## EXERCISE PROMPT
With the line containing "[Apri il mini cart] (385, 16)" as the start and the line containing "eReader Rakuten Kobo (309, 2304)" as the end, transcribe that span of the entries below exactly, including both.

## INPUT RECORDS
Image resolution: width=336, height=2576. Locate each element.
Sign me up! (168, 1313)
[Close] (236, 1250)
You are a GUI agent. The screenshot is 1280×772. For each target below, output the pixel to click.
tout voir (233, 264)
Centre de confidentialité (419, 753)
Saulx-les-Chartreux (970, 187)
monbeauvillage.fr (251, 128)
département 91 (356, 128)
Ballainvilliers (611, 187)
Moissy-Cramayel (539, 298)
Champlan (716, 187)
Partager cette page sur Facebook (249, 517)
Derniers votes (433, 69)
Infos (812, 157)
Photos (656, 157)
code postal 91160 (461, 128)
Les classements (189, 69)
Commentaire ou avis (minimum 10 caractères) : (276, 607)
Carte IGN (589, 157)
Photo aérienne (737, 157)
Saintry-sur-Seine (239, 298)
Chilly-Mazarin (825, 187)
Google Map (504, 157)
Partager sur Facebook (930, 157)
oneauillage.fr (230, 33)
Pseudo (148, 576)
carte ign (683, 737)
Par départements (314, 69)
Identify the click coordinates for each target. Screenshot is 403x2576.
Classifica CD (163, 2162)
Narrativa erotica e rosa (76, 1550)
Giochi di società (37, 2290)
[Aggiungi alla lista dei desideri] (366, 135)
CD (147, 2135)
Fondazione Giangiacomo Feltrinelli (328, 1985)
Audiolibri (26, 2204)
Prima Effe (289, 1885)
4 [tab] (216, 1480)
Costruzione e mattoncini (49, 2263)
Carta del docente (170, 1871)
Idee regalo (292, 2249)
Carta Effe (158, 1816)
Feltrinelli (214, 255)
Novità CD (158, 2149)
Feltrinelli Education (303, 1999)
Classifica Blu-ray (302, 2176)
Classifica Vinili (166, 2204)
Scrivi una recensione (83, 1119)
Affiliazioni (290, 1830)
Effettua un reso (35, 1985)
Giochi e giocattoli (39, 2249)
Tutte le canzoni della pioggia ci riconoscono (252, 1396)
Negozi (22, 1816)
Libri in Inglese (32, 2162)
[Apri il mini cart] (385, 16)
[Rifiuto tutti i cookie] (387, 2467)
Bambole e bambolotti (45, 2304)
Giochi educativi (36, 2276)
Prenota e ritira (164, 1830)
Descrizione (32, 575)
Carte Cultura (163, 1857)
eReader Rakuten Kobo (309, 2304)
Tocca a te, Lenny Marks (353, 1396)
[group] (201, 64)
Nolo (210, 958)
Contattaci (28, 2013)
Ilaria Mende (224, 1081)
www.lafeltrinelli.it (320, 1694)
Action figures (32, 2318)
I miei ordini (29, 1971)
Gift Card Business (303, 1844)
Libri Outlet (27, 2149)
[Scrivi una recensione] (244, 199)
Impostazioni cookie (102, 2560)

## REPLY
[Apri il mini cart] (385, 16)
[Rifiuto tutti i cookie] (387, 2467)
Bambole e bambolotti (45, 2304)
Giochi educativi (36, 2276)
Prenota e ritira (164, 1830)
Descrizione (32, 575)
Carte Cultura (163, 1857)
eReader Rakuten Kobo (309, 2304)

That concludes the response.